━━ Sezione del documento
Viviamo in un mondo in cui i cambiamenti climatici non ci consentiranno più di produrre e consumare come abbiamo sempre fatto.

Cosa possiamo fare allora? Lo chiediamo a Mauro Balboni agronomo (autore del libro ‘Il pianeta Mangiato, Dissensi Edizioni, 2017) che per anni ha lavorato ai vertici dell’industria agroalimentare.

D- Che cosa serve per produrre in tutto il mondo alimenti e bevande che consumiamo ogni giorno?

R- Secondo dati FAO abbiamo bisogno del 50% delle terre emerse (escludendo calotte glaciali e deserti) la maggior parte delle quali, 3,5 miliardi di ettari, dobbiamo destinarli al pascolo: il resto alla coltivazione delle piante. In più ogni anno abbiamo bisogno del 70% dell’acqua dolce presente sulla terra.

Infine centinaia di milioni di dollari per trasportare il cibo da dove si produce a dove si consuma.

D- Qual è la filiera alimentare che ha bisogno di più risorse?
━━━━
━━ Dati di origine
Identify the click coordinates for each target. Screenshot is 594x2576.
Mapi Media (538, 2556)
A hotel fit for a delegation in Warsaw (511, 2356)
━━━━
> [Cosa fare]
In base al testo sulla produzione alimentare, rispondi a queste domande:
1. Quale professione ha Mauro Balboni?
2. Quanti ettari devono essere destinati al pascolo?
3. Quale percentuale dell'acqua dolce presente sulla terra serve ogni anno?

> [Risposta corretta]
1. Mauro Balboni è un agronomo.
2. Al pascolo devono essere destinati 3,5 miliardi di ettari.
3. Ogni anno serve il 70% dell'acqua dolce presente sulla terra.